• **Task**
Answer these about the forum post on saying "I love you":
(a) With how many exceptions does the writer still love the people from relationships before the marriage?
(b) Does the writer expect J to say it back?
(c) How long has the writer known J?

• **Source extract**
_ _ _
Is it ever too soon?

JenAgain

New member
To say I love you?

I admittedly wear my heart on my sleeve. I fall in love easily, and granted that it often morphs into different types of love/relationships, it never really goes away. With the exception of one person, I still very much love (and am good friends, best with a couple even) with the people I had relationships with before I met my husband

So now here I am with J. Don't want to scare him off, but I feel this overwhelming feeling to tell him that I love him. I don't expect it in return. Don't need him to feel the same about me. There are still questions about him that I don't get, that are hard to understand. But I love him regardless. For what he brings to our family, my husband, myself. I find myself pausing and afraid to say it because I don't know if it's too soon, or too much. Then on the other hand, not telling him seems wrong too.

We've known him 3 years, this exploration into poly has been going on 2 months, of course I always felt that connection when he was here. I love the relationship him and my hubby have, and the comfort that we all have when he is here. I don't think he feels the same way about me as I do about him, that that's not what it's about for me. I have no problem telling friends that I love them, and often do, even guy friends who I don't have this connection with, but something about telling him seems so much more loaded.
_ _ _
• **Information supplied**
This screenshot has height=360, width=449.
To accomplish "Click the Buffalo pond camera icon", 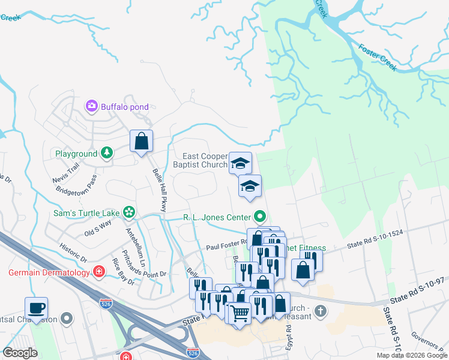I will pyautogui.click(x=92, y=107).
_ _ _
• **Worked solution**
(a) One person.
(b) No.
(c) Three years.